● What to work on: Pictures aside, reproduce exactly and only the lines below, starting at the one containing "Task: Open the @knowthenation handle link" and ending at the last line.

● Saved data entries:
Content starts

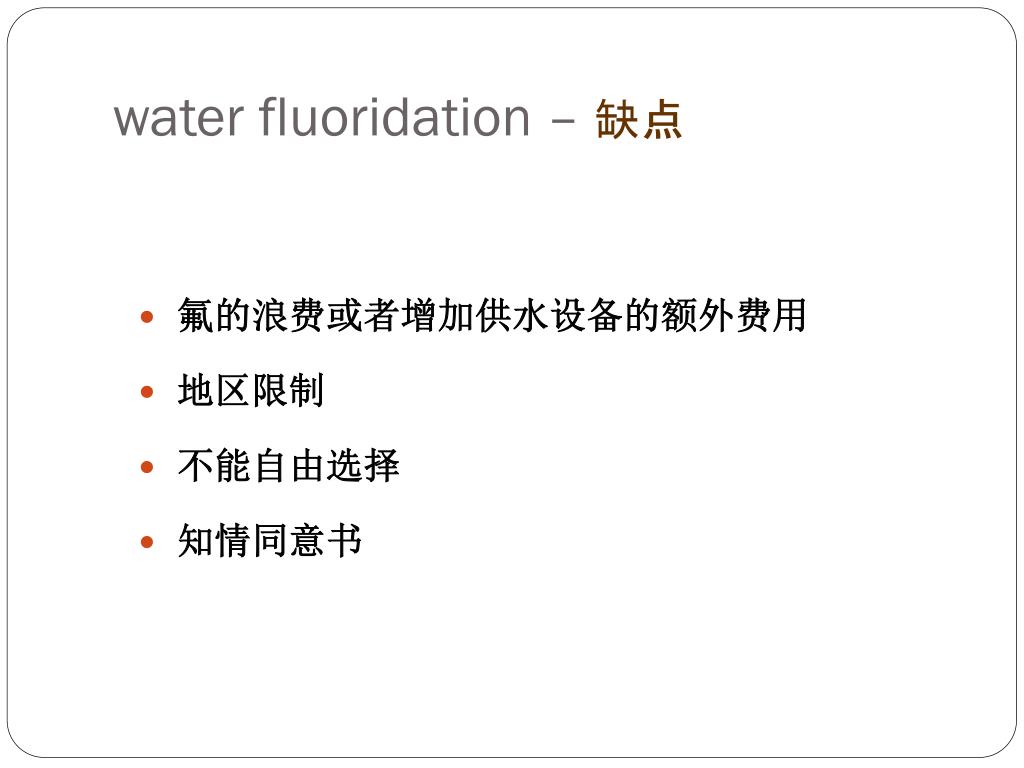Screen dimensions: 1024x768
Task: Click the word 或者 in first bullet
Action: [x=363, y=315]
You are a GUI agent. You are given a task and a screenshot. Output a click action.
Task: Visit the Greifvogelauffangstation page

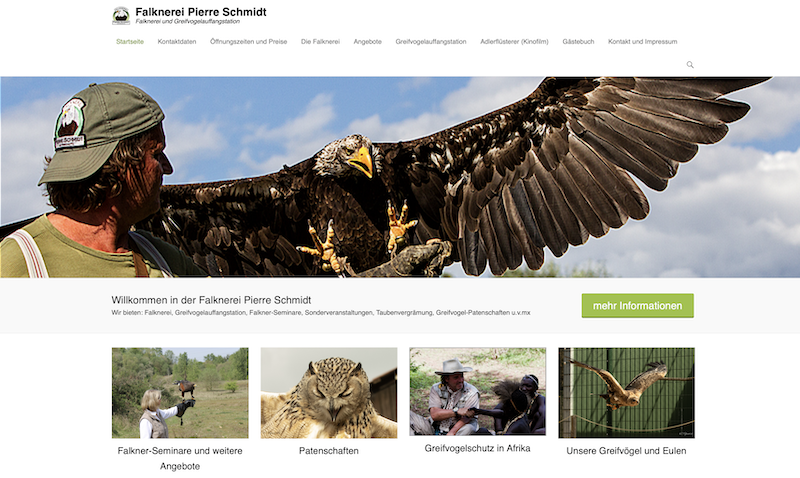pos(431,42)
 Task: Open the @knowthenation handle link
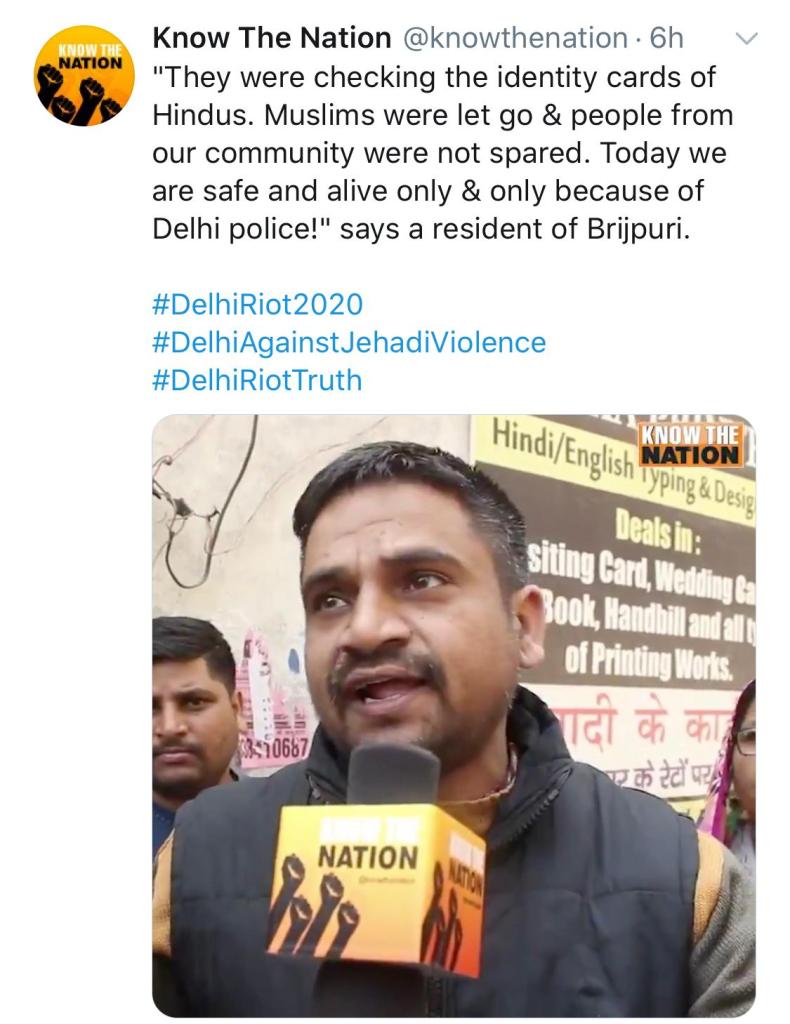click(515, 39)
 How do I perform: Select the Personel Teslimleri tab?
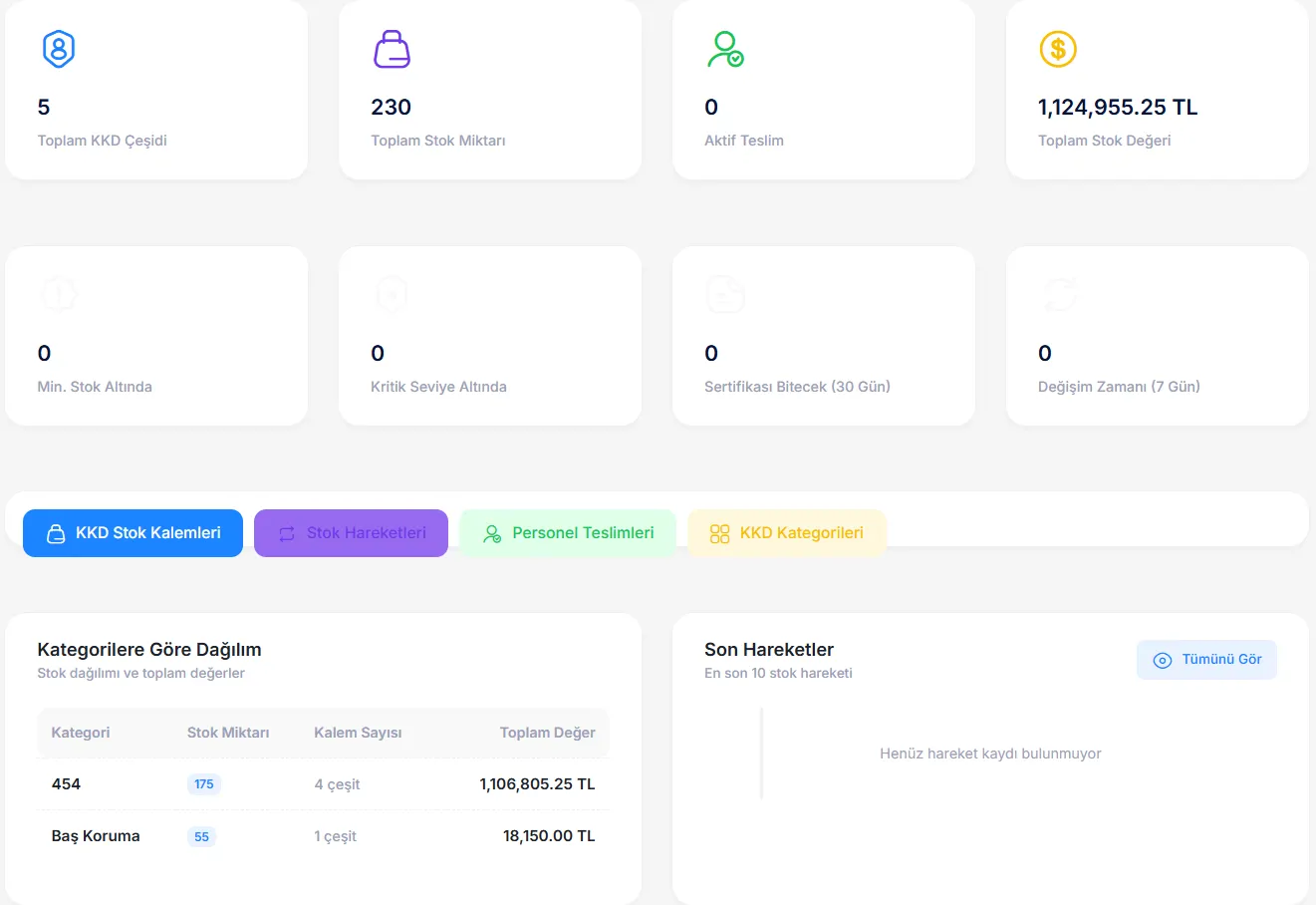click(x=568, y=533)
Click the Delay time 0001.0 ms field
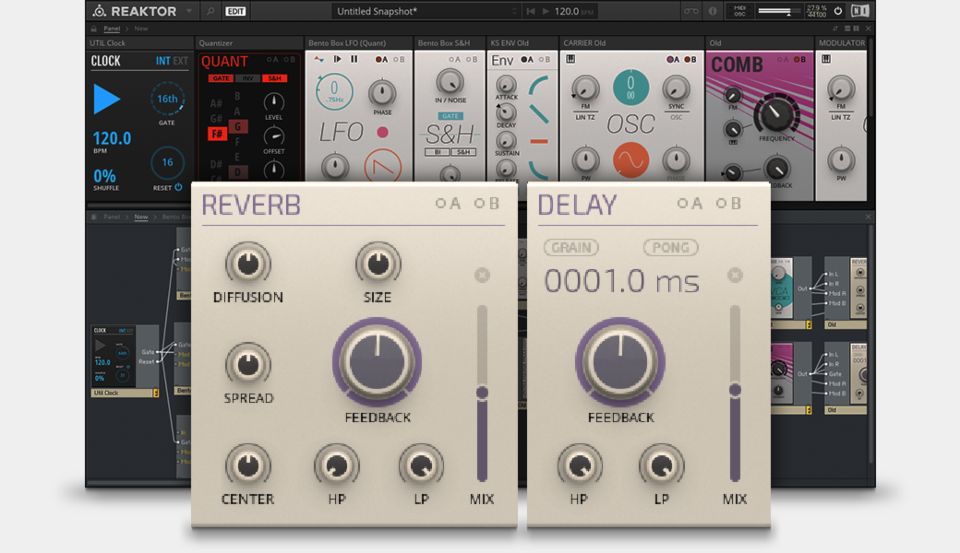The height and width of the screenshot is (553, 960). point(621,282)

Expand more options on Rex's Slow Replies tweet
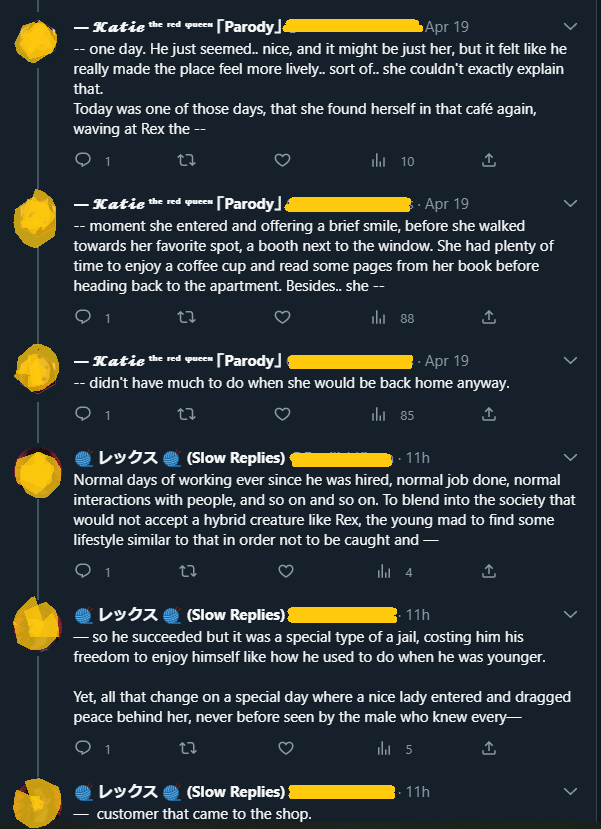[x=570, y=456]
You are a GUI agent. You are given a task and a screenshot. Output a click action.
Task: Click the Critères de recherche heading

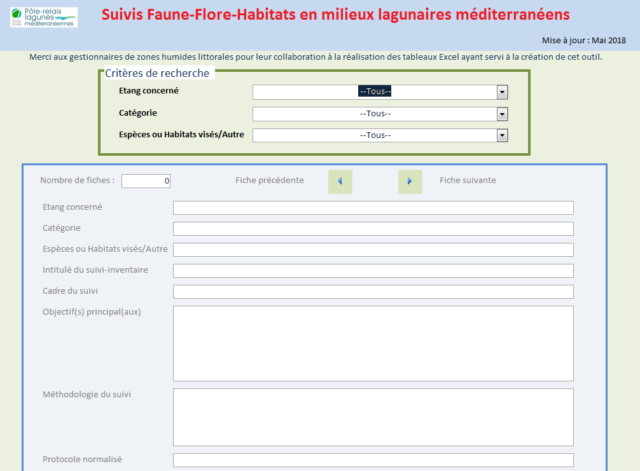157,75
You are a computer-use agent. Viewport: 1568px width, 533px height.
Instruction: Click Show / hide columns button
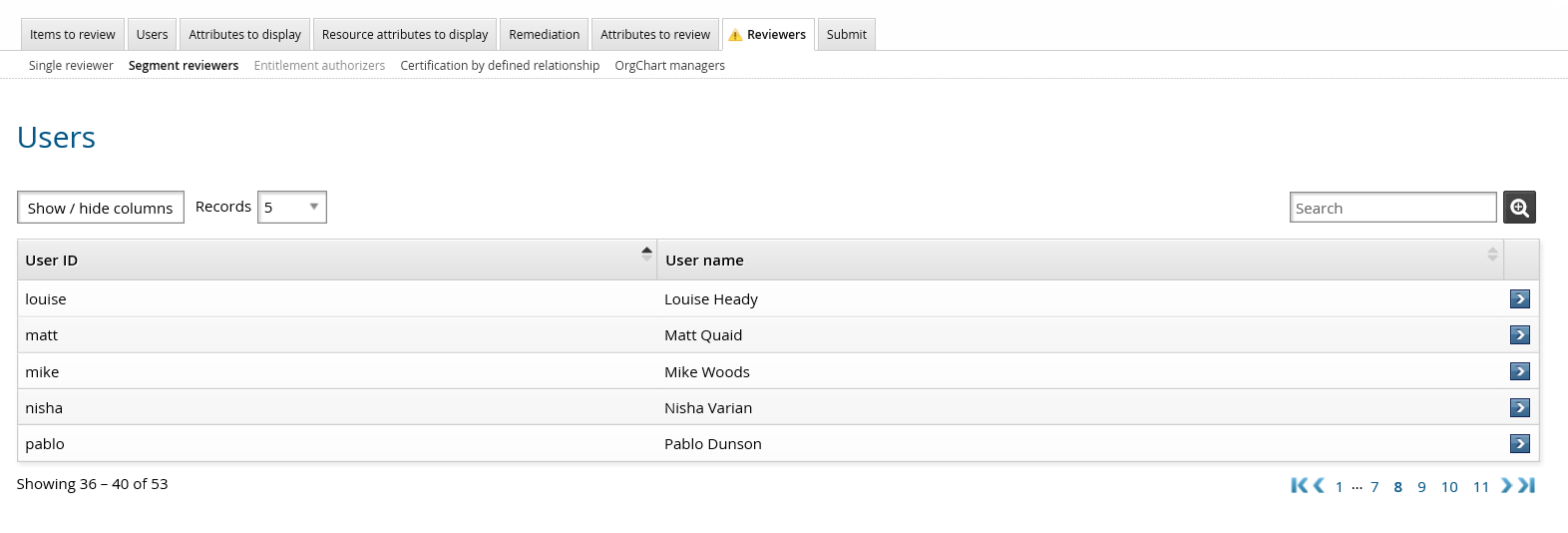tap(101, 208)
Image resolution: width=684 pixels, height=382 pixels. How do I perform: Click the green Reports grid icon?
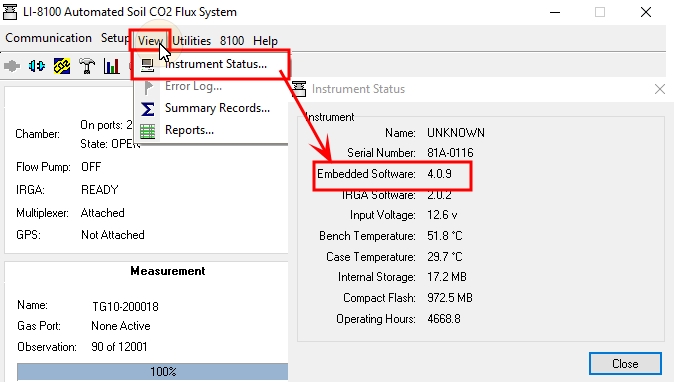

Content ends

● Answer to the problem:
 Task: Open the @knowthenation handle link
click(515, 39)
 How do I perform: Select the Personel Teslimleri tab?
click(x=568, y=533)
Click the Delay time 0001.0 ms field
The height and width of the screenshot is (553, 960). point(621,282)

Expand more options on Rex's Slow Replies tweet
[x=570, y=456]
You are a GUI agent. You are given a task and a screenshot. Output a click action.
Task: Click the Critères de recherche heading

157,75
You are a computer-use agent. Viewport: 1568px width, 533px height.
Instruction: Click Show / hide columns button
tap(101, 208)
Image resolution: width=684 pixels, height=382 pixels. How do I perform: Click the green Reports grid icon?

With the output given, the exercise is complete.